Смерть как национальный проект

На повестке грядущего Age Macabre - насильственная или мирная, по ситуации, смерть национальных и межнациональных проектов, определявших развитие человечества в последние пятьсот лет. Помимо Европы, из мирового центра превращающейся в обочину арабо-турецко-индусской ойкумены, время подумать о душе пришло и для России.

Казалось бы, составители долгосрочных прожектов в большинстве своем перестали говорить о распаде Российской Федерации как об одном из наиболее вероятных сценариев будущего, да и геополитическое влияние страны резко усилилось, за что следует благодарить не вождей, а скорее, главный дефицит нового века – нехватку энергоносителей. Но основная проблема - проблема старения и угасания нации – так и остается нерешенной.

Можно утешать себя рассуждениями, что низкая плотность населения в условиях истощения ресурсов становится историческим козырем. Однако известно: нации, вошедшие в штопор депопуляции, утрачивают существенное качество - пассионарность.

По этой причине шансы на сохранение в прежнем виде и формате Великорусского проекта (с такими его составляющими, как Великая русская культура, Великая русская литература и т.д.) ничтожно малы. Нынешним наследникам проекта следует объективно и трезво признать смерть прежней России. Это как минимум избавит государство и нацию от затяжных и мучительных конвульсий и позволит найти наиболее скорый выход из тупика.

Пока что выходов объективно два.

Первый, пассивный - быть сметенным без остатка иными цивилизациями.

Второй выход – «жизнь после смерти». Или, говоря компьютерным языком, перезагрузка. Такой путь нашими предками однажды был пройден - когда на костях Киевской Руси из слияния славянского, финно-угорского и тюркского этносов возникла Московская Русь, ставшая ядром единого Великорусского проекта.

Тюркский компонент современной России, еще не вышедший из стадии расширенного воспроизводства, представляется той естественной средой, которая обеспечит возможность этногеополитической перезагрузки.

Разумеется, новое образование, возникшее на этой основе, будет радикально отличаться от предыдущего, в частности, с конфессиональной точки зрения. Не исключено, что со временем на смену наиболее общеупотребимому сегодня русскому языку придёт один из тюркских, сильно ославянившийся.

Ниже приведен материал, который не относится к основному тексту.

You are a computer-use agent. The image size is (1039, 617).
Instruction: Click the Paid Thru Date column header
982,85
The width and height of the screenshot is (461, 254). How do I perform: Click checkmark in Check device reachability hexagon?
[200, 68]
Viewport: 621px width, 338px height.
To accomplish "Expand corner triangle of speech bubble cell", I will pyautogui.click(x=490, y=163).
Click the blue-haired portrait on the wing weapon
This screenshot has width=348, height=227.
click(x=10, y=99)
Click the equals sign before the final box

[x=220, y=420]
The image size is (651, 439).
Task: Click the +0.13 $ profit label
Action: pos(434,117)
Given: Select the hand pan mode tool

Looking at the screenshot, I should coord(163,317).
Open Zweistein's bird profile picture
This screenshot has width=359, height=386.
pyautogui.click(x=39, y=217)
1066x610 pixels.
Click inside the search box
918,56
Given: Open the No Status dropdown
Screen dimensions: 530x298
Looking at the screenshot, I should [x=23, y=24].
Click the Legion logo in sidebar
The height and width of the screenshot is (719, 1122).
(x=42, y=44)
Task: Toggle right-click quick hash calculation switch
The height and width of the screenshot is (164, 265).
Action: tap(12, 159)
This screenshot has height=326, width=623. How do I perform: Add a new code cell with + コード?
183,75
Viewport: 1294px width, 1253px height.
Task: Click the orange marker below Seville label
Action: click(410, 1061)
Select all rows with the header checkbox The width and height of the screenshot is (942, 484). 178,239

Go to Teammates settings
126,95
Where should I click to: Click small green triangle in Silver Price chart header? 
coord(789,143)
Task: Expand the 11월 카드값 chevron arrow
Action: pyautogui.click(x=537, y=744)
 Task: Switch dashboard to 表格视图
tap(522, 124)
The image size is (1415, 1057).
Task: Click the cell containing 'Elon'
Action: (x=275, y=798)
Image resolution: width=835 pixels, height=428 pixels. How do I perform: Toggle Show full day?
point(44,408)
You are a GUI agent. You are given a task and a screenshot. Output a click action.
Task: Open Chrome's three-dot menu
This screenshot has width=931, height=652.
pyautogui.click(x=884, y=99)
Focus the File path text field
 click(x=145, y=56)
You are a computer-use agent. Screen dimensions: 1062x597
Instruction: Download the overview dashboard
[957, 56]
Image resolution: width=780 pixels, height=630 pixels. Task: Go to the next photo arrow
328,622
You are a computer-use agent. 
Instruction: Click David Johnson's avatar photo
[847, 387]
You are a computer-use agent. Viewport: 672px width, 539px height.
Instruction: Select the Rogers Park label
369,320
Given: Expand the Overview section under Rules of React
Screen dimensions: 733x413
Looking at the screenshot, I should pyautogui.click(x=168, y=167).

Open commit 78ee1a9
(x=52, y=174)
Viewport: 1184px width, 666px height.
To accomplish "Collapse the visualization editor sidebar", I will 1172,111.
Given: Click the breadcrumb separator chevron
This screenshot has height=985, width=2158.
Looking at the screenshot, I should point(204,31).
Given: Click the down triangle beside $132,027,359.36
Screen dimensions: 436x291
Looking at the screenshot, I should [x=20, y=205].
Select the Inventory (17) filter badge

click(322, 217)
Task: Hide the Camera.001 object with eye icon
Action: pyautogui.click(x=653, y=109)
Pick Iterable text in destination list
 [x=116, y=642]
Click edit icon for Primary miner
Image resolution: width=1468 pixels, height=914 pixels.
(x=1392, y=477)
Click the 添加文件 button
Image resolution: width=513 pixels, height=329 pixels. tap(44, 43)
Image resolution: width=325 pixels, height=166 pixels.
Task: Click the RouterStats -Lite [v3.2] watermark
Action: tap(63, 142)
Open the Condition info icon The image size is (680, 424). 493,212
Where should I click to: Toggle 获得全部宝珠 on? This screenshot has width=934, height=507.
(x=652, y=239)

Приобретения и утраты – процесс взаимосвязанный. Вспомним, что Римская империя, захватив эллинистический мир, сохранила и греческую культуру и греческий язык, хотя рабочим языком империи стала латынь. А смена греко-римского пантеона богов на христианское единобожие на два века продлила существование этой сверхдержавы древнего мира.

Выбор есть, но для его реализации необходимо принять факт смерти той России, которую мы знали. «To conquer death you only have to die», или, в переводе на русский, - «смертью смерть победиши».

Начнется ли с погоста возвращение воли к жизни?

История не раз доказывала свою перверсивную любовь к парадоксам.

Приняв смерть не как что-то злоумышленно навязанное, не как червоточину эволюции или этическую несуразность, а как сверхценность, возвращенную нам после долгого отчуждения, мы сможем снова ощутить вкус жизни во всей его неиспорченности.

На могиле пост-истории прорастут цветы новых мифов.